The VIA Group LLC
34 Danforth Street, Suite 309
Portland, Maine 04101
(207) 761-0288

Tim Beidel, Director of Interactive Development
tbeidel@vianow.com

John Coleman, CEO
jcoleman@vianow.com
Saturday, October 06, 2007

You're not stupid

My ten-year-old daughter got another unwanted user interface lecture yesterday.

They're not always bad. I have waxed poetic about the reasons the ATM machine wants you to take your card back before giving you your money (you will forget the card if it's last; you aren't going to forget the money) and marveled as she worked my iPhone like an expert the first time she laid hands on it.

This one was a bad one though. It was a self-serve checkout at a grocery store in Connecticut. We stopped by to buy one thing - a tween magazine to shelp the kid pass time on a long road trip.

The supermarket had one of those new self checkouts, where you scan your item and enter your card or cash. I've seen the ones at my local Home Depot perform pretty well, but this one, to misquote Randall Jarrell, was designed by a spec sheet for a spec sheet.

There were three key interfaces: The bar code scanner, the credit card swiper and the machine that printed the receipt. Upon entering the aisle, I was first confronted by the credit card swiper, which had a flat panel that said "Swipe your card."

So I did.

I received no feedback from the device. I don't think. I was already flustered, because (as you can see above), my mental model was "1. Scan items. 2. Pay for items with credit card."

Dutifully I went to the scanner, a separate contraption about two feet to the right of the card swiper. I scanned my magazine. It beeped that beep that we all now recognize as "I read the bar code." The scanner asked me if I wanted to pay cash or credit. But I had already entered my credit card?

Although no one was behind me, I felt that moment of panic that accompanies the feeling that you are the stupidest person on the planet.

This is generated by the amygdala with no interference from the rational part of the brain that reminds me I am a user interface designer, that I have been a computer hacker and sometime programmer since I first laid hands on the terminal my dad brought home from work 35 years ago, and that I am a gadget freak.

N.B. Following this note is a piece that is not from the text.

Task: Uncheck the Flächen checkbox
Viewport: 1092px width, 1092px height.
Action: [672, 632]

I canceled the transaction.

There was a store clerk being paid to hover around this set of contraptions to help people escape. She gave me the help I needed (and admittedly would have figured out). Step 1, the card swipe, is actually Step 2. You proceed past the card swipe to the scanner, then go back to the swiper.

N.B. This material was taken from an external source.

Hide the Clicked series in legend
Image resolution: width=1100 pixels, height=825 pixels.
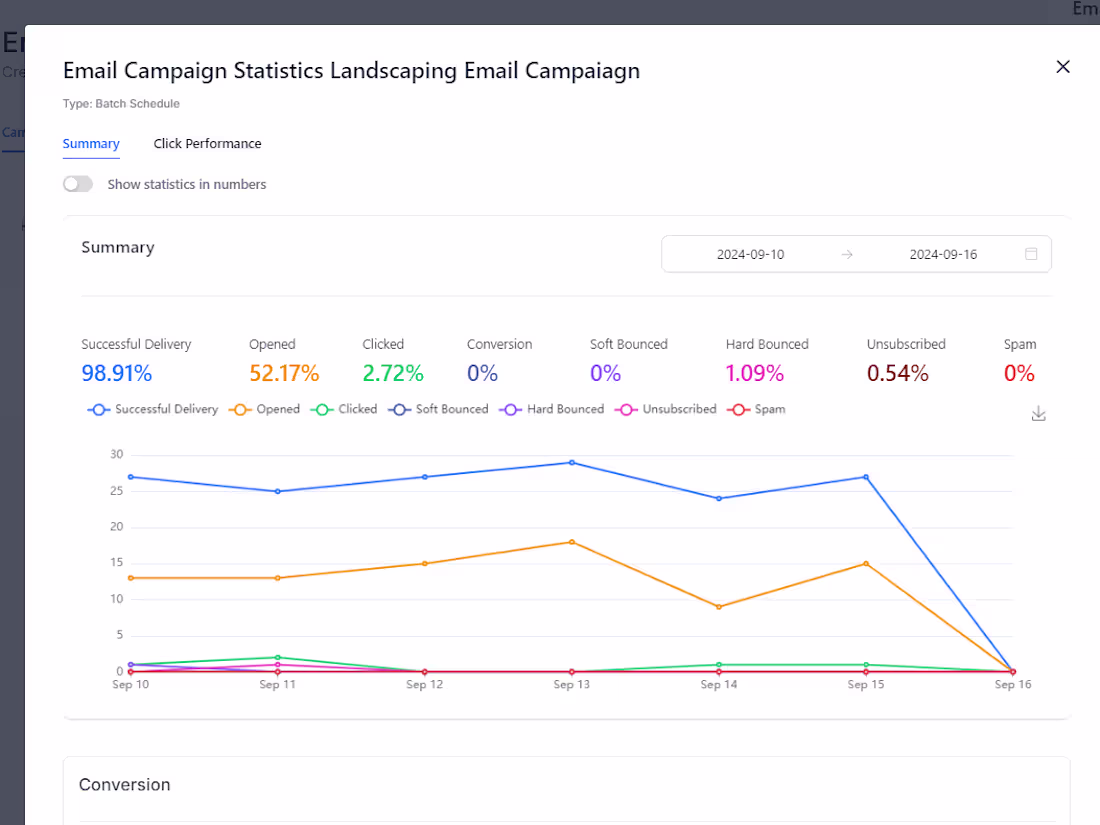point(322,410)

My mental model conformed to the functional model. It just didn't conform to the user interface!

The receipt was spit out three feet away from the scanner (about five feet from where you just swiped your card and completed the transaction), and she helpfully pointed it out for me.

I wish I had a picture.

I explained to my daughter that stores are putting these self checkouts in to save the cost of checkout clerks.

She explained to me that that did not do much good if they had to have a clerk there to help you figure it out.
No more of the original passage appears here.